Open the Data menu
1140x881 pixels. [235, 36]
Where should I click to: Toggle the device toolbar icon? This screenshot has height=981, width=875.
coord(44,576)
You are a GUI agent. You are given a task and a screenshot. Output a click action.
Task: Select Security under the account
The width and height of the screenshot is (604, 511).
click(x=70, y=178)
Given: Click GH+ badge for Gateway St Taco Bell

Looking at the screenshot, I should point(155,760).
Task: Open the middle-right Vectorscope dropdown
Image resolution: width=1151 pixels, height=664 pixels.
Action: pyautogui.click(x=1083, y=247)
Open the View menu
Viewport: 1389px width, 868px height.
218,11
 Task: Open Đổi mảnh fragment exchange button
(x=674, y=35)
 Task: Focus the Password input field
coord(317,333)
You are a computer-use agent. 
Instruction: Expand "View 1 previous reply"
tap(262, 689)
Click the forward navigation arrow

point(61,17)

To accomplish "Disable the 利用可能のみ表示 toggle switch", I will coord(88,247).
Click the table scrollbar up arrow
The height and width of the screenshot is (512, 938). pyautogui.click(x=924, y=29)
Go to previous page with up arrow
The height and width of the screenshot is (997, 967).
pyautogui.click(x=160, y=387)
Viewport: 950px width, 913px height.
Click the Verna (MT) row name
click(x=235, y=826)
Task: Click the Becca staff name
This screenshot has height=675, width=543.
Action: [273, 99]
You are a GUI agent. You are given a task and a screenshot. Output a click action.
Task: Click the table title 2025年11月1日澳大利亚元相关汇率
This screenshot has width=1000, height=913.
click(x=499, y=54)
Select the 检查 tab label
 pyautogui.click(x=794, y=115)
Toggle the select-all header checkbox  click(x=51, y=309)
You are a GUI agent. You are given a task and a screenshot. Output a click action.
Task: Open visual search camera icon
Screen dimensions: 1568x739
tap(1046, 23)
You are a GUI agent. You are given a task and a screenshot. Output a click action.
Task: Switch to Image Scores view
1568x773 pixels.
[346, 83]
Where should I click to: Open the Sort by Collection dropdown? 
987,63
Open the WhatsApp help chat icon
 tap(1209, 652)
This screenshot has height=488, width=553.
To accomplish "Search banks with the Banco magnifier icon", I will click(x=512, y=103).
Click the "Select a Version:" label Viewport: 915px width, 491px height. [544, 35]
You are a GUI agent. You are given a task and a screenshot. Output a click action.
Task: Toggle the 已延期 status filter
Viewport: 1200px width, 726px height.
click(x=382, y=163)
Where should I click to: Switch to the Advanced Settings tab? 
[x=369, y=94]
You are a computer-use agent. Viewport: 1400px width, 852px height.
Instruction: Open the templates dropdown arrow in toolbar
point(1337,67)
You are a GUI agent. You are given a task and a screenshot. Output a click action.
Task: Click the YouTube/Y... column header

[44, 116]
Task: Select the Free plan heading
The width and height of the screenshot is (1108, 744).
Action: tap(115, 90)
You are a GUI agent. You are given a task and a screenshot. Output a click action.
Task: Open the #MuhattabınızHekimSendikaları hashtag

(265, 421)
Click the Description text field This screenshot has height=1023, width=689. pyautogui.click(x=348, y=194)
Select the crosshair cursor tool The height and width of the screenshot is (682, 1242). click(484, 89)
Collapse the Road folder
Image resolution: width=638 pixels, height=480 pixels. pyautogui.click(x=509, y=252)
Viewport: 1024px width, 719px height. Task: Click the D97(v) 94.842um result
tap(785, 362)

:: TASK ITEM ::
So that no detail is lost, give every line of the data again exactly.

:: OUTPUT FOR THIS EXERCISE ::
Open the Data menu
1140x881 pixels. [235, 36]
Where should I click to: Toggle the device toolbar icon? This screenshot has height=981, width=875.
coord(44,576)
You are a GUI agent. You are given a task and a screenshot. Output a click action.
Task: Select Security under the account
The width and height of the screenshot is (604, 511).
click(x=70, y=178)
Given: Click GH+ badge for Gateway St Taco Bell

Looking at the screenshot, I should point(155,760).
Task: Open the middle-right Vectorscope dropdown
Image resolution: width=1151 pixels, height=664 pixels.
Action: pyautogui.click(x=1083, y=247)
Open the View menu
Viewport: 1389px width, 868px height.
218,11
 Task: Open Đổi mảnh fragment exchange button
(x=674, y=35)
 Task: Focus the Password input field
coord(317,333)
You are a computer-use agent. 
Instruction: Expand "View 1 previous reply"
tap(262, 689)
Click the forward navigation arrow

point(61,17)

To accomplish "Disable the 利用可能のみ表示 toggle switch", I will coord(88,247).
Click the table scrollbar up arrow
The height and width of the screenshot is (512, 938). pyautogui.click(x=924, y=29)
Go to previous page with up arrow
The height and width of the screenshot is (997, 967).
pyautogui.click(x=160, y=387)
Viewport: 950px width, 913px height.
Click the Verna (MT) row name
click(x=235, y=826)
Task: Click the Becca staff name
This screenshot has height=675, width=543.
Action: [273, 99]
You are a GUI agent. You are given a task and a screenshot. Output a click action.
Task: Click the table title 2025年11月1日澳大利亚元相关汇率
This screenshot has width=1000, height=913.
click(x=499, y=54)
Select the 检查 tab label
 pyautogui.click(x=794, y=115)
Toggle the select-all header checkbox  click(x=51, y=309)
You are a GUI agent. You are given a task and a screenshot. Output a click action.
Task: Open visual search camera icon
Screen dimensions: 1568x739
tap(1046, 23)
You are a GUI agent. You are given a task and a screenshot. Output a click action.
Task: Switch to Image Scores view
1568x773 pixels.
[346, 83]
Where should I click to: Open the Sort by Collection dropdown? 
987,63
Open the WhatsApp help chat icon
 tap(1209, 652)
This screenshot has height=488, width=553.
To accomplish "Search banks with the Banco magnifier icon", I will click(x=512, y=103).
Click the "Select a Version:" label Viewport: 915px width, 491px height. [544, 35]
You are a GUI agent. You are given a task and a screenshot. Output a click action.
Task: Toggle the 已延期 status filter
Viewport: 1200px width, 726px height.
click(x=382, y=163)
Where should I click to: Switch to the Advanced Settings tab? 
[x=369, y=94]
You are a computer-use agent. Viewport: 1400px width, 852px height.
Instruction: Open the templates dropdown arrow in toolbar
point(1337,67)
You are a GUI agent. You are given a task and a screenshot. Output a click action.
Task: Click the YouTube/Y... column header

[44, 116]
Task: Select the Free plan heading
The width and height of the screenshot is (1108, 744).
Action: tap(115, 90)
You are a GUI agent. You are given a task and a screenshot. Output a click action.
Task: Open the #MuhattabınızHekimSendikaları hashtag

(265, 421)
Click the Description text field This screenshot has height=1023, width=689. pyautogui.click(x=348, y=194)
Select the crosshair cursor tool The height and width of the screenshot is (682, 1242). click(484, 89)
Collapse the Road folder
Image resolution: width=638 pixels, height=480 pixels. pyautogui.click(x=509, y=252)
Viewport: 1024px width, 719px height. Task: Click the D97(v) 94.842um result
tap(785, 362)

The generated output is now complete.